Thursday, 5 February 2009

Lawyer Jokes


Q: What do you call 5000 dead lawyers at the bottom of the ocean?
A: A good start!


Q: How can you tell when a lawyer is lying?
A: His lips are moving.


Q: What's the difference between a dead dog in the road and a dead
lawyer in the road?
A: There are skid marks in front of the dog.

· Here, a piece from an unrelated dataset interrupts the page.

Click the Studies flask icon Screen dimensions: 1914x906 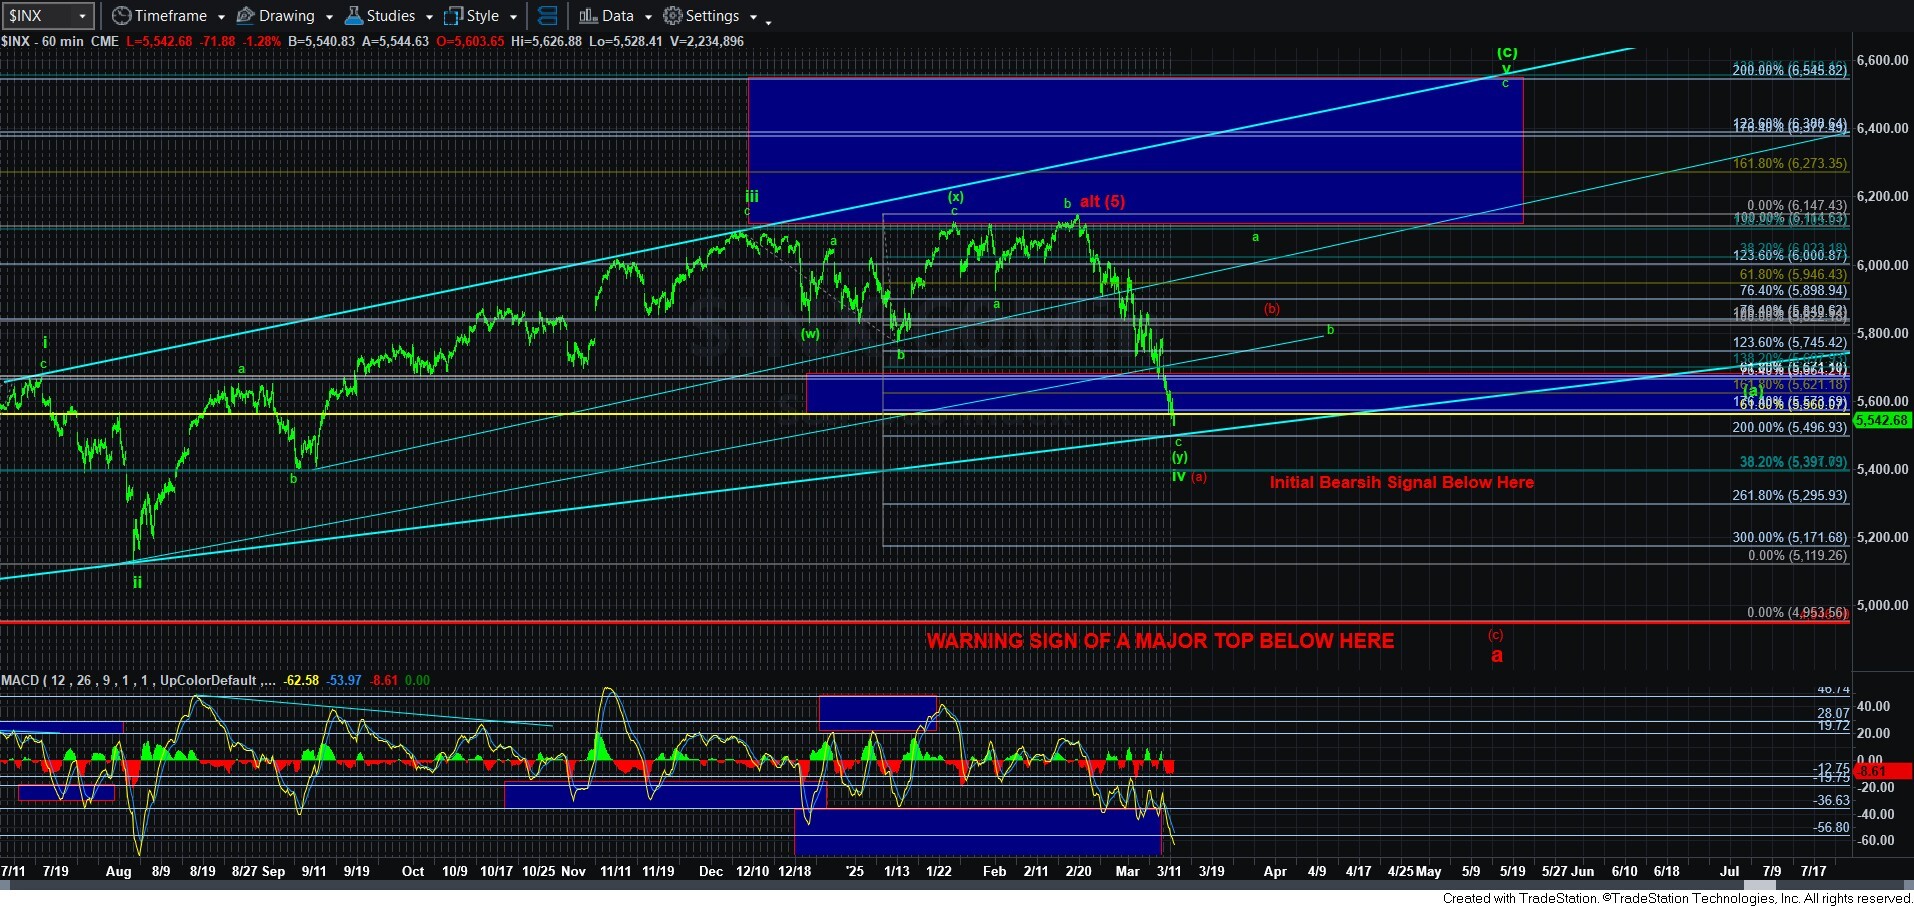[354, 16]
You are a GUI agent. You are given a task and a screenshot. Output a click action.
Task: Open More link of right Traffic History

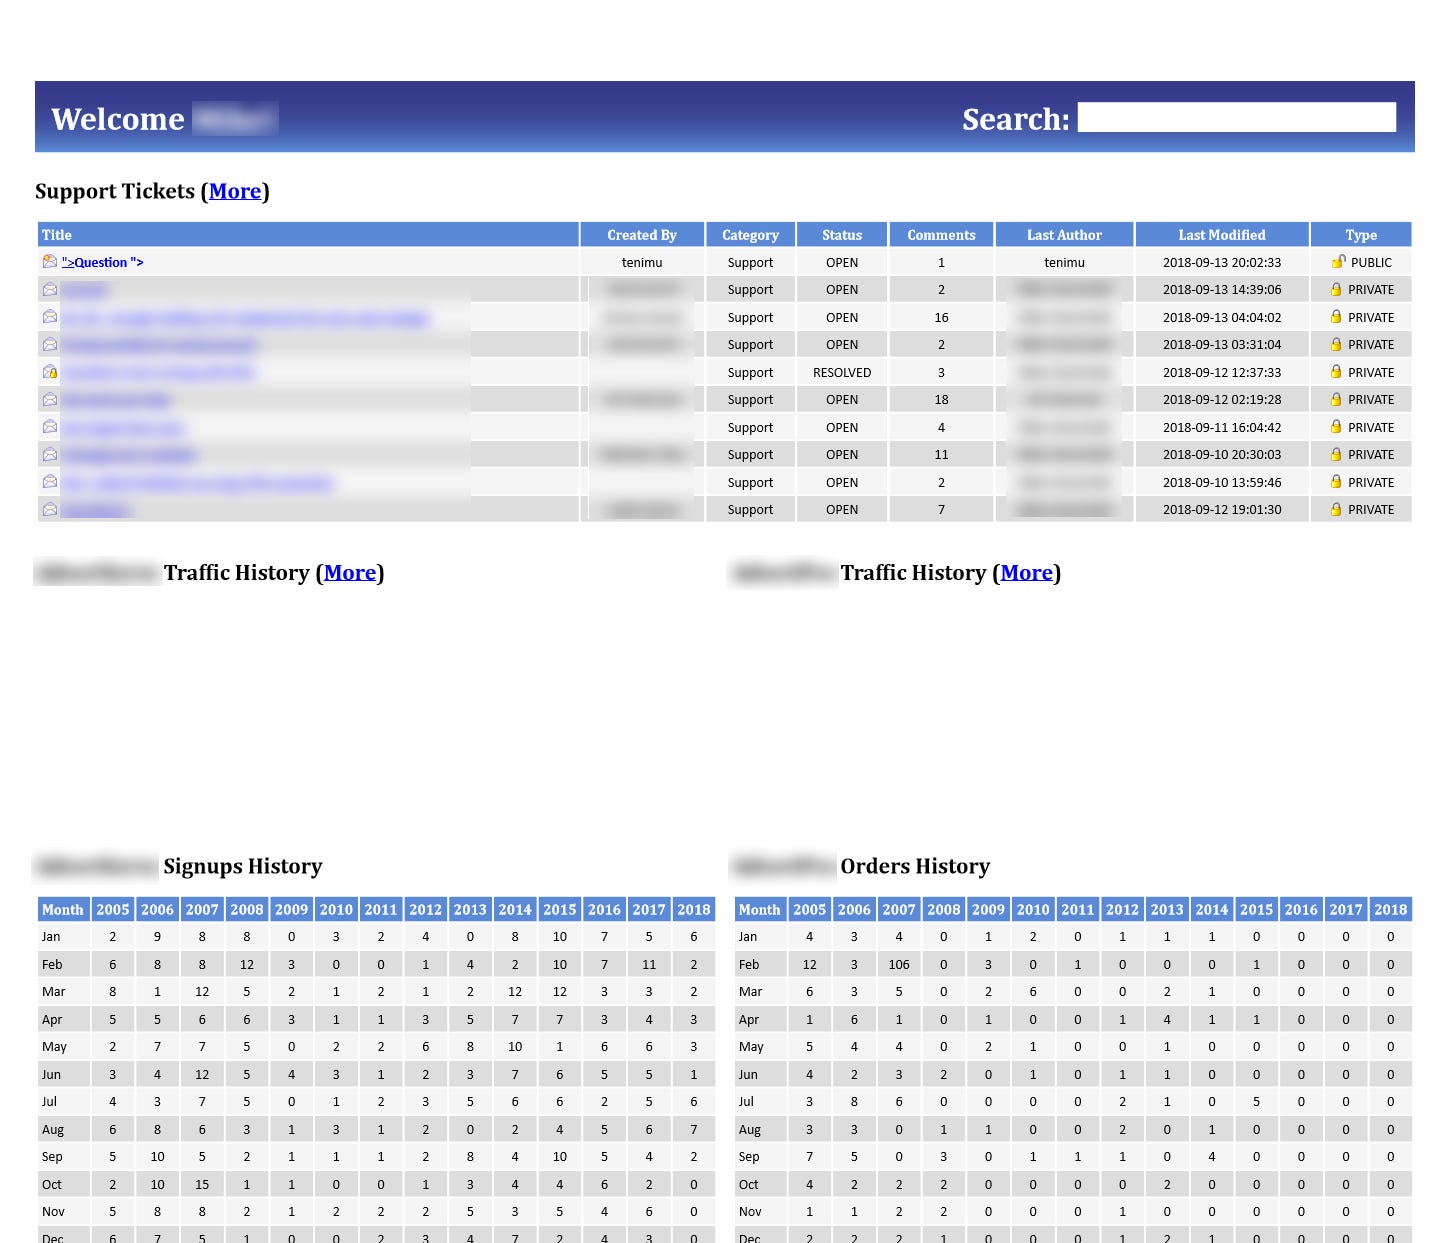tap(1027, 573)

Q: Why won't sharks attack lawyers?
A: Professional courtesy.


Q: What do you have when a lawyer is buried up to his neck in sand?
A: Not enough sand.


Q: How do you get a lawyer out of a tree?
A: Cut the rope.


Q: Do you know how to save a drowning laywer?
A1: Take your foot off his head.



Q: What's the difference between a lawyer and a bucket of $%!*?
A: The bucket.


Q: What is the definition of a shame (as in "that's a shame")?
A: When a busload of lawyers goes off a cliff.


Q: What is the definition of a "crying shame"?
A: There was an empty seat.


Q: What can a goose do, a duck can't, and a lawyer should?
A: Stick his bill up his @$%.


Q. Where can you find a good lawyer?
A. In the cemetary


Q. What's the difference between a lawyer and a vampire?
A. A vampire only sucks blood at night.


Q. How many law professors does it take to change a light bulb?
A. Heck, you need 250 just to lobby for the research grant.